There are several ways your partner can ruin your finances. You might share everything with your partner or spouse, such as your home and your money. But if you're not careful, a partner’s bad money habits can damage your personal finances. For that matter, it's important to keep a close eye on your money. Here are seven ways your partner can ruin your finances.
Table of contents:
- ringing up your credit cards
- forgetting to pay joint bills
- unable to keep a job
- impulse buys
- poor budgeting
- lending money
- no credit history
1 Ringing up Your Credit Cards
Misusing your credit card is one of several ways your partner can ruin your finances. Since you share everything, you might not hesitate letting your partner use a credit card that's only in your name. You might give him or her full access to your account. But if your partner has a spending problem, he might ring up your charge cards. The debt is his but the account’s in your name, so you're responsible for the balance. If he doesn't pay, and you can't pay either, your credit score suffers.
2 Forgetting to Pay Joint Bills
If you have joint accounts, such as an auto loan, a mortgage or credit cards, your partner might be responsible for certain bills. Even though he or she agrees to make the payment, you need to stay on top of these accounts. If your partner forgets, defaults or stops paying altogether, the delinquency might appear on your credit report and lower your score.
3 Unable to Keep a Job
Some people are unable to keep a job. Whether they're getting fired or quitting on a whim, a partner that’s frequently unemployed can wreak havoc on your personal finances. If he or she doesn't have a job, the household bills might fall in your lap. And as the only person paying the bills, you might get behind on payments, which can trigger late fees and a damaged credit score.
4 Impulse Buys
The occasional splurge is okay, but if your partner always buys on impulse and he or she spends money dedicated for bills, this could impact both of your personal finances. You might have to dip into your account to pay bills you ordinarily aren't responsible for.
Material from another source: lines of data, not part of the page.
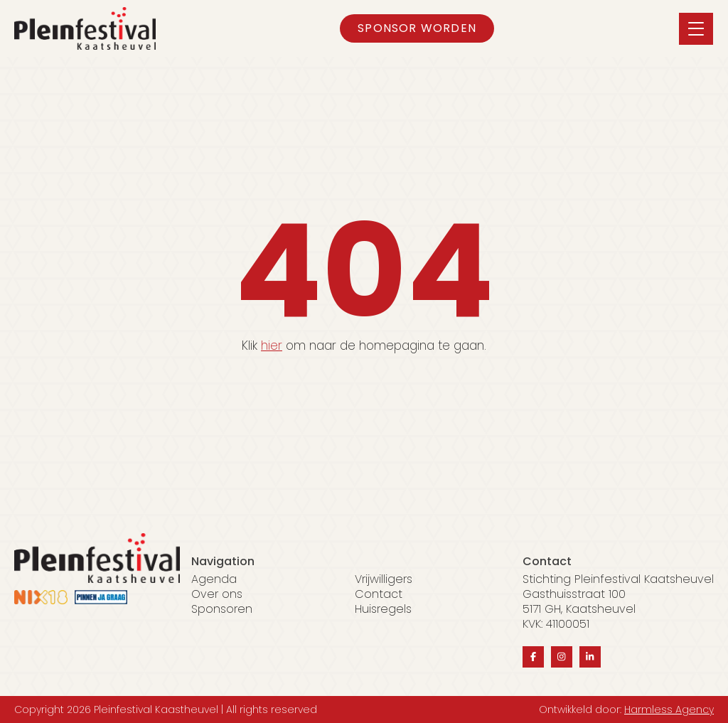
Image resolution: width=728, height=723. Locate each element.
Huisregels (383, 609)
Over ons (217, 594)
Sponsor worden (417, 28)
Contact (378, 594)
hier (272, 346)
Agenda (214, 579)
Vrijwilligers (383, 579)
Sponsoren (222, 609)
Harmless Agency (669, 709)
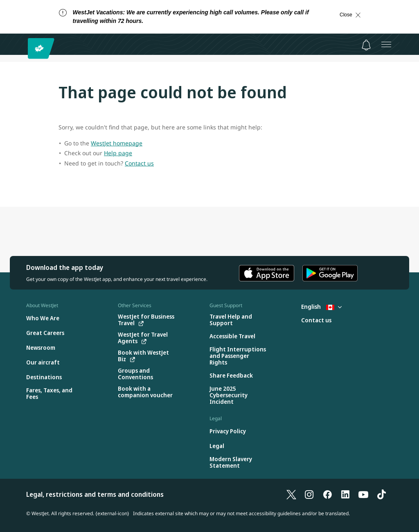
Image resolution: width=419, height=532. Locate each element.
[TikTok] (381, 494)
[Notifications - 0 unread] (366, 45)
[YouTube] (363, 494)
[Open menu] (386, 44)
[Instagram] (309, 494)
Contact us (139, 163)
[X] (291, 494)
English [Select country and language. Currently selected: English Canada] (321, 306)
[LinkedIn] (345, 494)
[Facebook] (327, 494)
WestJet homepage (117, 143)
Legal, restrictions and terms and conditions (95, 494)
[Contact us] (316, 320)
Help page (118, 153)
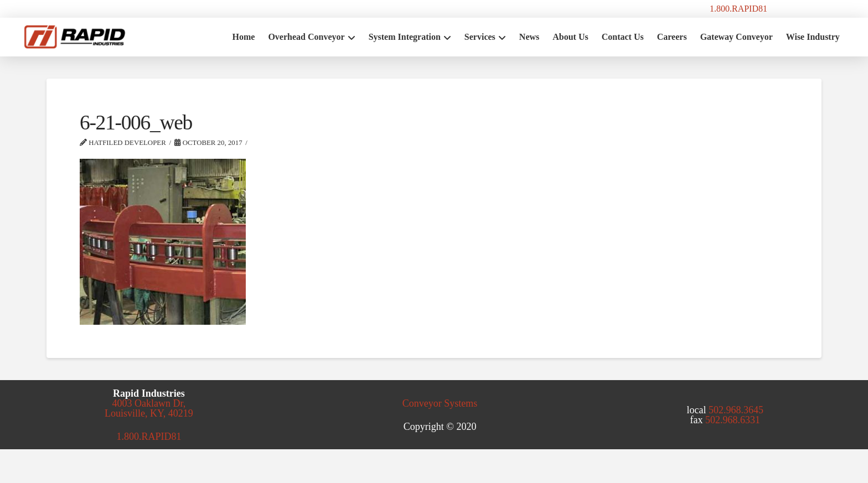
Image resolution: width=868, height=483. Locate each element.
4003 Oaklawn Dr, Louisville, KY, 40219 (149, 408)
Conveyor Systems (440, 403)
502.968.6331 (732, 420)
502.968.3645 (736, 410)
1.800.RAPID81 (738, 8)
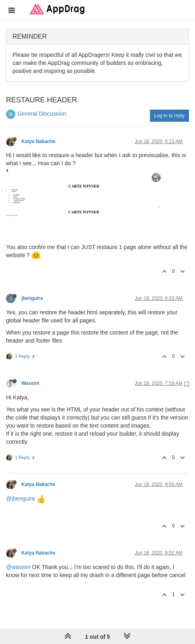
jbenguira (32, 298)
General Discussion (41, 114)
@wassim (18, 567)
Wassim (30, 383)
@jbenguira (21, 499)
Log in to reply (169, 116)
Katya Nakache (38, 141)
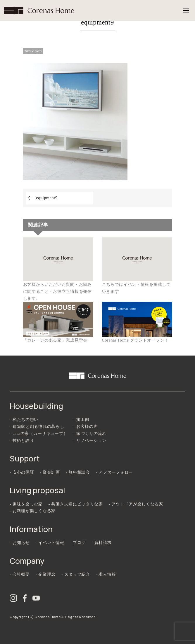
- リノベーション (90, 440)
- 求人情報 (106, 574)
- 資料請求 (101, 542)
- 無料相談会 (78, 472)
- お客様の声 (86, 426)
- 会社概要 (20, 574)
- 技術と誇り (22, 440)
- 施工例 (82, 419)
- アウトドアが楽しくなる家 (136, 504)
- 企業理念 (46, 574)
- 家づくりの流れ (90, 433)
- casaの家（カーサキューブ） (39, 433)
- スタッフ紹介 (76, 574)
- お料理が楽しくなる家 (32, 511)
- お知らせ (20, 542)
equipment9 (47, 198)
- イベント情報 (50, 542)
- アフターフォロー (114, 472)
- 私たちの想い (24, 419)
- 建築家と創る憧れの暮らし (37, 426)
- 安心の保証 (22, 472)
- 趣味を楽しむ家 (26, 504)
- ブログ (78, 542)
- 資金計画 (50, 472)
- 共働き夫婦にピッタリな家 (76, 504)
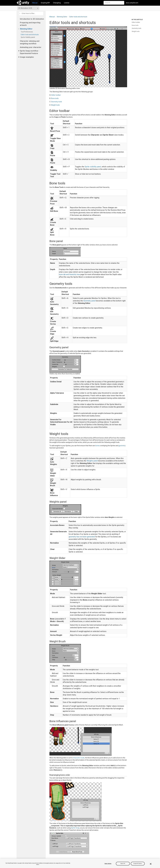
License (67, 3)
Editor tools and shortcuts (30, 34)
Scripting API (45, 3)
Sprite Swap (75, 828)
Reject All (123, 863)
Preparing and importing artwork (30, 24)
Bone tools (55, 98)
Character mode (79, 757)
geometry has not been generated (82, 537)
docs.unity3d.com (132, 3)
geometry (122, 445)
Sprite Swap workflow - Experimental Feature (29, 52)
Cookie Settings (108, 863)
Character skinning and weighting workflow (30, 42)
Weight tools (55, 105)
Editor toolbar (56, 95)
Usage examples (27, 57)
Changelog (57, 3)
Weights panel (92, 461)
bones (97, 445)
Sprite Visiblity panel (28, 37)
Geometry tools (57, 101)
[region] (80, 863)
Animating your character (31, 47)
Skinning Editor (26, 29)
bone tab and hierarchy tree (69, 274)
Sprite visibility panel (93, 166)
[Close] (151, 864)
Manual (35, 3)
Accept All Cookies (137, 863)
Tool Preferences (27, 32)
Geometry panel (89, 301)
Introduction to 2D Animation (32, 19)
Plus impulse buys take money out of your household.
5 Poor Budgeting
A weekly or monthly budget is important to keep finances on the right track. But if your partner is against budgeting, there's a good chance that he or she might overspend during the month. And when it's time to pay the rent or mortgage, your partner may not have his share, and you know what this means. Not only are you responsible for paying your share of the bills, but his as well.
6 Lending Money
It might be hard to turn your back on a friend or relative who needs financial help. But if your partner tries to be everyone's Savior and he's always lending money that you need for bills, this could have a huge negative impact on the family's finances. There might be less money for saving, or there might not be enough to pay bills during the month.
7 No Credit History
A credit history is important, and often times you'll need credit to buy a house or a car. For that matter, if your partner doesn't have credit, it might be harder to move forward with certain purchases. Anytime you need to finance something, you'll have to apply in your name only, which means your credit is the only one at risk if payments arrive late.
Not everyone's financially savvy, but fortunately there's hope for your partner. Rather than yell or get mad, set time aside to have a financial discussion. You can express your concerns and work with your spouse to improve the situation. What are other ways a partner can ruin your finances?